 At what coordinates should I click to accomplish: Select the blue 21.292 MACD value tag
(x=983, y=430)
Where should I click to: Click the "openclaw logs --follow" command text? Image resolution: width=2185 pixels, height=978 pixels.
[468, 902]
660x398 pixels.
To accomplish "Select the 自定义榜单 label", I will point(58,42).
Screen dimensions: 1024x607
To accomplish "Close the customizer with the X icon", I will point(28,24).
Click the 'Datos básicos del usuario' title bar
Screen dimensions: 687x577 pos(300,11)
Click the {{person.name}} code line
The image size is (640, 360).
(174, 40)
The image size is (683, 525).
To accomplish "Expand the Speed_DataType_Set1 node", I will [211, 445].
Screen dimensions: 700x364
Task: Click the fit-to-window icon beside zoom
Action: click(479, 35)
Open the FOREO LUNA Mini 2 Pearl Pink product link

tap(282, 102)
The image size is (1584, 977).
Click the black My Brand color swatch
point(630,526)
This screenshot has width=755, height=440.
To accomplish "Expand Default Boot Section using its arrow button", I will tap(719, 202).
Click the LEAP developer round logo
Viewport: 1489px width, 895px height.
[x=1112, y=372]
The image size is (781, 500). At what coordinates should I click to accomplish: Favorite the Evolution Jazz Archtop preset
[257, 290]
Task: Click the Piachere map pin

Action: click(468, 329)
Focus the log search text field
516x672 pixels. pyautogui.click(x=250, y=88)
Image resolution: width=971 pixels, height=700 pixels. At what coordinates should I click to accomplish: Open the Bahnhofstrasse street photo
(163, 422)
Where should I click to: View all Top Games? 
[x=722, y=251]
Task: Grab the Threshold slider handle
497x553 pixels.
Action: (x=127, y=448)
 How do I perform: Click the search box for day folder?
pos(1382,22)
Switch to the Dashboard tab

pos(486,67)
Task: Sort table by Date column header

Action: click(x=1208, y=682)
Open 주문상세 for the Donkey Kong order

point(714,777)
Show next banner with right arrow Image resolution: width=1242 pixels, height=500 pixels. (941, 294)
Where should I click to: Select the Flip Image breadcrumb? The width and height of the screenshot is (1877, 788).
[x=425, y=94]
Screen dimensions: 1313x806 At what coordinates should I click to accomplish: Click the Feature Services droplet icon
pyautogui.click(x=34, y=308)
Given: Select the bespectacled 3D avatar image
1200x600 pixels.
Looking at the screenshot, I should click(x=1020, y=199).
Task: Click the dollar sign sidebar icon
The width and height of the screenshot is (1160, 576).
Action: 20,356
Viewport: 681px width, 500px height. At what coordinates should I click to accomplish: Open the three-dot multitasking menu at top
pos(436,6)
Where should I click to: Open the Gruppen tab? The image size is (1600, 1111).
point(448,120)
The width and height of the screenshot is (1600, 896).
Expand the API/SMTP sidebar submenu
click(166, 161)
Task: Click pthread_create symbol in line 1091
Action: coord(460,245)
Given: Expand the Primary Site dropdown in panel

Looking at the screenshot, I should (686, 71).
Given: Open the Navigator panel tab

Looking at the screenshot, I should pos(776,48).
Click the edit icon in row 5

--*--

→ Problem to solve
Each record needs to be given again exactly.

→ Task answer
 At what coordinates should I click to accomplish: Select the blue 21.292 MACD value tag
(x=983, y=430)
Where should I click to: Click the "openclaw logs --follow" command text? Image resolution: width=2185 pixels, height=978 pixels.
[468, 902]
660x398 pixels.
To accomplish "Select the 自定义榜单 label", I will point(58,42).
Screen dimensions: 1024x607
To accomplish "Close the customizer with the X icon", I will point(28,24).
Click the 'Datos básicos del usuario' title bar
Screen dimensions: 687x577 pos(300,11)
Click the {{person.name}} code line
The image size is (640, 360).
(174, 40)
The image size is (683, 525).
To accomplish "Expand the Speed_DataType_Set1 node", I will [211, 445].
Screen dimensions: 700x364
Task: Click the fit-to-window icon beside zoom
Action: click(479, 35)
Open the FOREO LUNA Mini 2 Pearl Pink product link

tap(282, 102)
The image size is (1584, 977).
Click the black My Brand color swatch
point(630,526)
This screenshot has width=755, height=440.
To accomplish "Expand Default Boot Section using its arrow button", I will tap(719, 202).
Click the LEAP developer round logo
Viewport: 1489px width, 895px height.
[x=1112, y=372]
The image size is (781, 500). At what coordinates should I click to accomplish: Favorite the Evolution Jazz Archtop preset
[257, 290]
Task: Click the Piachere map pin

Action: click(468, 329)
Focus the log search text field
516x672 pixels. pyautogui.click(x=250, y=88)
Image resolution: width=971 pixels, height=700 pixels. At what coordinates should I click to accomplish: Open the Bahnhofstrasse street photo
(163, 422)
Where should I click to: View all Top Games? 
[x=722, y=251]
Task: Grab the Threshold slider handle
497x553 pixels.
Action: (x=127, y=448)
 How do I perform: Click the search box for day folder?
pos(1382,22)
Switch to the Dashboard tab

pos(486,67)
Task: Sort table by Date column header

Action: click(x=1208, y=682)
Open 주문상세 for the Donkey Kong order

point(714,777)
Show next banner with right arrow Image resolution: width=1242 pixels, height=500 pixels. (941, 294)
Where should I click to: Select the Flip Image breadcrumb? The width and height of the screenshot is (1877, 788).
[x=425, y=94]
Screen dimensions: 1313x806 At what coordinates should I click to accomplish: Click the Feature Services droplet icon
pyautogui.click(x=34, y=308)
Given: Select the bespectacled 3D avatar image
1200x600 pixels.
Looking at the screenshot, I should click(x=1020, y=199).
Task: Click the dollar sign sidebar icon
The width and height of the screenshot is (1160, 576).
Action: 20,356
Viewport: 681px width, 500px height. At what coordinates should I click to accomplish: Open the three-dot multitasking menu at top
pos(436,6)
Where should I click to: Open the Gruppen tab? The image size is (1600, 1111).
point(448,120)
The width and height of the screenshot is (1600, 896).
Expand the API/SMTP sidebar submenu
click(166, 161)
Task: Click pthread_create symbol in line 1091
Action: coord(460,245)
Given: Expand the Primary Site dropdown in panel

Looking at the screenshot, I should (686, 71).
Given: Open the Navigator panel tab

Looking at the screenshot, I should pos(776,48).
Click the edit icon in row 5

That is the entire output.